◆ What is being asked:
Express the lines from the one containing "Where should I click to: Open the share" through the one containing "Action: (627, 118)", inclusive, as a numbered list, omitting blank lines.
──────
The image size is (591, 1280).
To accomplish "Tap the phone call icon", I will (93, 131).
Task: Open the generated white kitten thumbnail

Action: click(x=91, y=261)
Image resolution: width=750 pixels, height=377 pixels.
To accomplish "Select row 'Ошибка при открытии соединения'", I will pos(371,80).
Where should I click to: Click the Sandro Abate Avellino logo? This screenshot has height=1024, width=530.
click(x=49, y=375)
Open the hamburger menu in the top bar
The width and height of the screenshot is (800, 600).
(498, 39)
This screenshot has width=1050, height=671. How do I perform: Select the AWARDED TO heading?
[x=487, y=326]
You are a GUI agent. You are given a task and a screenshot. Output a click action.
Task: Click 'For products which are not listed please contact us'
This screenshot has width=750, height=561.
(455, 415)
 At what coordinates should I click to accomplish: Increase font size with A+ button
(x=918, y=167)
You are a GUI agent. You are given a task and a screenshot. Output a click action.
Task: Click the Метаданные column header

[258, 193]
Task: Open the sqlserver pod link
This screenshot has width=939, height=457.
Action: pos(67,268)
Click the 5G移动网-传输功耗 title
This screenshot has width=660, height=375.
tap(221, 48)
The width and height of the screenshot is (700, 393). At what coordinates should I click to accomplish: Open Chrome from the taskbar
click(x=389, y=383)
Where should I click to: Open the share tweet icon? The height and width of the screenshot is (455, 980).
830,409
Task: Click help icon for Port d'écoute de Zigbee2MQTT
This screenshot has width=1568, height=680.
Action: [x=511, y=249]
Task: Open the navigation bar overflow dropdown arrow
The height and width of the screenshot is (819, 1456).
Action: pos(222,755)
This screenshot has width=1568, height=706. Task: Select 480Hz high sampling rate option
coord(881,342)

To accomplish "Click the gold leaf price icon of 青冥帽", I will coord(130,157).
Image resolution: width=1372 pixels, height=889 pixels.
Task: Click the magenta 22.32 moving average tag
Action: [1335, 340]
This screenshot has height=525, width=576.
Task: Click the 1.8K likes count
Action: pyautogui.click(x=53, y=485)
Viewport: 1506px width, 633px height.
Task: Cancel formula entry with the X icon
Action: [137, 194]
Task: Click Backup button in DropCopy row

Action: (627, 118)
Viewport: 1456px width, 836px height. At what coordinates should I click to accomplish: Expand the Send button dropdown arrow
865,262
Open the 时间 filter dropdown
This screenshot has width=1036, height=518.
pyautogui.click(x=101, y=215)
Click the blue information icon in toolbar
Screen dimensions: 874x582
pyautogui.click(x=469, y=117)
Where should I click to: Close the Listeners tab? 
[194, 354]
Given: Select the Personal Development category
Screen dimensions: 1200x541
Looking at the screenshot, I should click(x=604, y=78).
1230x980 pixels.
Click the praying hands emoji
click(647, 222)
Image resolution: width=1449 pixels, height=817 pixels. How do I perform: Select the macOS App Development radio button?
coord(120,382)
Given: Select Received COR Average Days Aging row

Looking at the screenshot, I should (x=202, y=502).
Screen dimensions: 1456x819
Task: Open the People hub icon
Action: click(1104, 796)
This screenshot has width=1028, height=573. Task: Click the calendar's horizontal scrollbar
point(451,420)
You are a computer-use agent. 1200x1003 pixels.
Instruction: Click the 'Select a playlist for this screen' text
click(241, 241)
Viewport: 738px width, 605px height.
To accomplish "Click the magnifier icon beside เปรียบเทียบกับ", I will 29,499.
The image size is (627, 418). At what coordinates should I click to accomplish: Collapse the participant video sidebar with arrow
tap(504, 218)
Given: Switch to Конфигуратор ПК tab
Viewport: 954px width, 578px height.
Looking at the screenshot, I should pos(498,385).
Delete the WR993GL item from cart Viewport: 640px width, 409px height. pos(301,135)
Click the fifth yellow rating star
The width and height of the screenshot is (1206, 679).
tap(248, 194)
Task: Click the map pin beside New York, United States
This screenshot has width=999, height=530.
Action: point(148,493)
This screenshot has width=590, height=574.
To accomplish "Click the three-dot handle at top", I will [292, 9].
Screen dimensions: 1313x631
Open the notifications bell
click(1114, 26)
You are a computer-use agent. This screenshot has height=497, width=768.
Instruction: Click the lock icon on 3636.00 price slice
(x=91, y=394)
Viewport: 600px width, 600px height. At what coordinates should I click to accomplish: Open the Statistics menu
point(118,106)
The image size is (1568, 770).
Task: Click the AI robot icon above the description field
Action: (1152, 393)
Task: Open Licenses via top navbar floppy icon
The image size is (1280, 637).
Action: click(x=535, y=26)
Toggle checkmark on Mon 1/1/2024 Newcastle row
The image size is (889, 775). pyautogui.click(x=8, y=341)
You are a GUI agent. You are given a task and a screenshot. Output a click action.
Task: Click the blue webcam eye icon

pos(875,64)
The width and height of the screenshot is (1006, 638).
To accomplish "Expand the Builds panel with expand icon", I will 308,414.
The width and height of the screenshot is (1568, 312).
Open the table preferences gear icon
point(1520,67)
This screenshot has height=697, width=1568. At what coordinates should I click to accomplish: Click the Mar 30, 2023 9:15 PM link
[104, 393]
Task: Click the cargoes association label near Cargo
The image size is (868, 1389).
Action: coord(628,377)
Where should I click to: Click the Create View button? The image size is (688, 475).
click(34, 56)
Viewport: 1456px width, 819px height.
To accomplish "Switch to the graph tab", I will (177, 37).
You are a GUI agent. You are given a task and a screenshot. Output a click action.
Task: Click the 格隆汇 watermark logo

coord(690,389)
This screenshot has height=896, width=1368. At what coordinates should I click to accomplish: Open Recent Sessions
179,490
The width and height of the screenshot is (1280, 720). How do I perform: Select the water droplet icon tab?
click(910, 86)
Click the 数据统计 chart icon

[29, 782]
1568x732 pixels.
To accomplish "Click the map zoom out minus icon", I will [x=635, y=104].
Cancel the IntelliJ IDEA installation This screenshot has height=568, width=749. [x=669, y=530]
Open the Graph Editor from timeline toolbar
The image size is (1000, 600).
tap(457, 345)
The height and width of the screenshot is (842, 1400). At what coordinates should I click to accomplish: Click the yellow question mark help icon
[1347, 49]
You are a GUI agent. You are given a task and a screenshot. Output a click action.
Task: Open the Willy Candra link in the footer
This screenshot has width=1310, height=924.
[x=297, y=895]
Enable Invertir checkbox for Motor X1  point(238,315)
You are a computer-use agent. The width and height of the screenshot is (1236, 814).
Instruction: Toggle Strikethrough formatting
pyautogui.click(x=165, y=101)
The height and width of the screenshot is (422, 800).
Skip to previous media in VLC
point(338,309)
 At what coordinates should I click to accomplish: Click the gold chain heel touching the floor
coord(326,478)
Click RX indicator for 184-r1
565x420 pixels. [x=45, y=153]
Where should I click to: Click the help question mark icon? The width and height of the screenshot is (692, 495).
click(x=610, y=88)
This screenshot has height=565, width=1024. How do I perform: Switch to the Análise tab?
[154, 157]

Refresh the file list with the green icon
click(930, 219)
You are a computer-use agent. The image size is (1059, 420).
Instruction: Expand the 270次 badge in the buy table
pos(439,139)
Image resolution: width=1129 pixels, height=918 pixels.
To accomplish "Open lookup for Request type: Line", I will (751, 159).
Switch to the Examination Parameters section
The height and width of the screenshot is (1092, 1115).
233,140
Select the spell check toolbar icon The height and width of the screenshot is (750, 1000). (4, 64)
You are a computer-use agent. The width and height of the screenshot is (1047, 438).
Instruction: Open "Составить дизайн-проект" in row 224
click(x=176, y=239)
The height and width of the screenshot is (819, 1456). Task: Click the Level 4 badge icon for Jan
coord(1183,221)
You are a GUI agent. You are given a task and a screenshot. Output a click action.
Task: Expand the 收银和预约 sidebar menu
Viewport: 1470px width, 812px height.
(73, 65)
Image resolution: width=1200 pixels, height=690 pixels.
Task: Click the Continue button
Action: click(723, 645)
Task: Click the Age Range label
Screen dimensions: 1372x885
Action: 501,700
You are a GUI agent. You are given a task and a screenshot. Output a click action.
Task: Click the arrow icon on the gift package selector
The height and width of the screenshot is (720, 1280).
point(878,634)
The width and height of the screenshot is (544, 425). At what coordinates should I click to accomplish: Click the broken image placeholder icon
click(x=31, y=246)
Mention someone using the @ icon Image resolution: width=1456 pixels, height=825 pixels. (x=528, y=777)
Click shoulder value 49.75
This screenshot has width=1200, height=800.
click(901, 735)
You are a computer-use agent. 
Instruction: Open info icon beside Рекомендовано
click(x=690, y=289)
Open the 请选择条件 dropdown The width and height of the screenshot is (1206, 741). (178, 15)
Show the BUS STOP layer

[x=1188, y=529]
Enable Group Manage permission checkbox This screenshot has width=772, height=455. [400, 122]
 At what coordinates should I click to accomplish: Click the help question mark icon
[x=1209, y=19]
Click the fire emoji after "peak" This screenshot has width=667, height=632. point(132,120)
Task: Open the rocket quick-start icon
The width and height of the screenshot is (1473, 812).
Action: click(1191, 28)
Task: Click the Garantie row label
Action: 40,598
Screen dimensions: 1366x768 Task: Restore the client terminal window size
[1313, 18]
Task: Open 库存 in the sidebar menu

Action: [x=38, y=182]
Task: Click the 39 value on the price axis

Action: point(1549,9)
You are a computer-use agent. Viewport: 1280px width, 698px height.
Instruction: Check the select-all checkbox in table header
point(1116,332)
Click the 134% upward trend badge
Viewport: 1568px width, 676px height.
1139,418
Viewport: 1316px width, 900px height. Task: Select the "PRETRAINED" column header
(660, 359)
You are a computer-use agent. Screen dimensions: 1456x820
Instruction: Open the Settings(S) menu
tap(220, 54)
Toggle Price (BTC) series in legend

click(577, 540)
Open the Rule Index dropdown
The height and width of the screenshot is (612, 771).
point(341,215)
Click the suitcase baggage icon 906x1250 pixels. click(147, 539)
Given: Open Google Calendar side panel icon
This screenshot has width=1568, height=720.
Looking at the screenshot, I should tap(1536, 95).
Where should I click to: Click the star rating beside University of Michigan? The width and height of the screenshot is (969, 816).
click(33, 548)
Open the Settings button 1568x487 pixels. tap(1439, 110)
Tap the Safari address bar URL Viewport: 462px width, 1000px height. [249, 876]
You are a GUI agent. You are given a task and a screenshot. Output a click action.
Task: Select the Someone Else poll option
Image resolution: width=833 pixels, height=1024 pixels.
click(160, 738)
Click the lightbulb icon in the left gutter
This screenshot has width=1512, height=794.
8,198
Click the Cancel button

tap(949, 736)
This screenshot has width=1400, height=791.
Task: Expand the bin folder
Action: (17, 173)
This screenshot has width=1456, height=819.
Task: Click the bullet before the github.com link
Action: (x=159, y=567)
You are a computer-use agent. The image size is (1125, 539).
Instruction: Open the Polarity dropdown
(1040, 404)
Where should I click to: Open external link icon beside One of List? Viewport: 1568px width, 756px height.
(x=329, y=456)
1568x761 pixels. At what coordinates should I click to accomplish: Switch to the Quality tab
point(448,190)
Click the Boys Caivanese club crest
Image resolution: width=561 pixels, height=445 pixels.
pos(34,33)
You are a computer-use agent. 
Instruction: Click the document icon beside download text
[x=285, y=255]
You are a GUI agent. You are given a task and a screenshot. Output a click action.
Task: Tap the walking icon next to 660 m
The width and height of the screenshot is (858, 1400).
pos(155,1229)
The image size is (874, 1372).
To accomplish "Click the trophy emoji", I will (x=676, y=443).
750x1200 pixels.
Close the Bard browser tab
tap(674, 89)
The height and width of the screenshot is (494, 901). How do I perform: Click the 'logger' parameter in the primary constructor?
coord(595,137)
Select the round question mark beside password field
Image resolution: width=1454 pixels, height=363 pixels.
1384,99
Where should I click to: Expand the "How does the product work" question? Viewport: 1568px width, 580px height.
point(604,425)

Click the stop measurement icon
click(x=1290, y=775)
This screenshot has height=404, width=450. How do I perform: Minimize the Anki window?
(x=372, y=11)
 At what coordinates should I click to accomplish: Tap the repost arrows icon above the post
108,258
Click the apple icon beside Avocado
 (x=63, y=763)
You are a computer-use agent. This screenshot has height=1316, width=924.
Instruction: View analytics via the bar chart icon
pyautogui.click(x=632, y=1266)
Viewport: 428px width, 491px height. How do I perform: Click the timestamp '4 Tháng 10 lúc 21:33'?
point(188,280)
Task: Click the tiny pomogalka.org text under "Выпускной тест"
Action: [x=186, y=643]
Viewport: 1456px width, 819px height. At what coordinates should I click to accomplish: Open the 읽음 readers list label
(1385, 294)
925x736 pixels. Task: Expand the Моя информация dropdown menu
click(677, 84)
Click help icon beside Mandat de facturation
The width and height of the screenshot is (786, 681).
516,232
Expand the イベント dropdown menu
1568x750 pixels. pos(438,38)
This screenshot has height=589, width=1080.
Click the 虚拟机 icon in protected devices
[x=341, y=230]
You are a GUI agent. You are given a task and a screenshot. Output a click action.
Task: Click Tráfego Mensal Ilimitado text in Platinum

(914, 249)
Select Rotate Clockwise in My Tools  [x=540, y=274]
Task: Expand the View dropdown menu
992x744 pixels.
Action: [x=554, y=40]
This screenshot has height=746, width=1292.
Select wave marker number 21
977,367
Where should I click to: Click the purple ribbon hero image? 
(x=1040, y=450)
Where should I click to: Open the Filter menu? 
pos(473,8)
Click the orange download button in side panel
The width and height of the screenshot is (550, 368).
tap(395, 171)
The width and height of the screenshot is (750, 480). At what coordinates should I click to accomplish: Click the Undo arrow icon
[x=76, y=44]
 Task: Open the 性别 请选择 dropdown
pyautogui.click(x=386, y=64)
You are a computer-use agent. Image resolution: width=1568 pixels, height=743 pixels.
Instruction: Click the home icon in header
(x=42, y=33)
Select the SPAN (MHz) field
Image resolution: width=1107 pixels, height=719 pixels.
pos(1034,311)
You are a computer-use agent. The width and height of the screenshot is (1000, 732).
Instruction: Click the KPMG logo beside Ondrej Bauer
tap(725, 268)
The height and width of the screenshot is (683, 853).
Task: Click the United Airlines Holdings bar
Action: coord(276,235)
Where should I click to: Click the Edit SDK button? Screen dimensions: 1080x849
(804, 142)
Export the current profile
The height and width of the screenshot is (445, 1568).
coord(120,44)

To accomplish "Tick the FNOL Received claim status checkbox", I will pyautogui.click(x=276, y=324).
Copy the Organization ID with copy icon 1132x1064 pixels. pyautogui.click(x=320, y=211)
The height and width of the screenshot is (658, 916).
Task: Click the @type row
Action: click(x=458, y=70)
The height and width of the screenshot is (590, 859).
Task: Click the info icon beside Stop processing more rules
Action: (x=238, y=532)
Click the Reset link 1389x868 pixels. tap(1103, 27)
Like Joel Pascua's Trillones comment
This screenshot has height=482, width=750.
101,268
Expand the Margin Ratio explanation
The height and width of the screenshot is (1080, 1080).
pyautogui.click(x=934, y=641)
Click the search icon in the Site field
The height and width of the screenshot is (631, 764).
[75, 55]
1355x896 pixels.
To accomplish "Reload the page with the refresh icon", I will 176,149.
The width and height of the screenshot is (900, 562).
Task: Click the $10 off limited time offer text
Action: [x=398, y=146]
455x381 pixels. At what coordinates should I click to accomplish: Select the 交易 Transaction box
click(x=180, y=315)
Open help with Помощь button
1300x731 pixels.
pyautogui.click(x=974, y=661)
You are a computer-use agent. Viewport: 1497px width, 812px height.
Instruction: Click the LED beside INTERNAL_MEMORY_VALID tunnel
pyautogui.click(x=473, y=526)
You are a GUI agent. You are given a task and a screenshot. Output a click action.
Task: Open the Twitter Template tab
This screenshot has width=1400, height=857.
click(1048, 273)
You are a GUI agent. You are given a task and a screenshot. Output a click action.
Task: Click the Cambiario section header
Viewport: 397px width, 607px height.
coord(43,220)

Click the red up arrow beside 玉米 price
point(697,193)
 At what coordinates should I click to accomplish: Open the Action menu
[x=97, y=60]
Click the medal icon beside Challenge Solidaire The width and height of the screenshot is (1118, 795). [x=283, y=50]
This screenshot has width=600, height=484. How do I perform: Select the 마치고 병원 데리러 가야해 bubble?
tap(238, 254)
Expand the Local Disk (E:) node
──────
◆ Written response:
1. Where should I click to: Open the share tweet icon? The height and width of the screenshot is (455, 980).
2. 830,409
3. Task: Click help icon for Port d'écoute de Zigbee2MQTT
4. This screenshot has width=1568, height=680.
5. Action: [x=511, y=249]
6. Task: Open the navigation bar overflow dropdown arrow
7. The height and width of the screenshot is (819, 1456).
8. Action: pos(222,755)
9. This screenshot has width=1568, height=706. Task: Select 480Hz high sampling rate option
10. coord(881,342)
11. To accomplish "Click the gold leaf price icon of 青冥帽", I will coord(130,157).
12. Image resolution: width=1372 pixels, height=889 pixels.
13. Task: Click the magenta 22.32 moving average tag
14. Action: [1335, 340]
15. This screenshot has height=525, width=576.
16. Task: Click the 1.8K likes count
17. Action: pyautogui.click(x=53, y=485)
18. Viewport: 1506px width, 633px height.
19. Task: Cancel formula entry with the X icon
20. Action: [137, 194]
21. Task: Click Backup button in DropCopy row
22. Action: (627, 118)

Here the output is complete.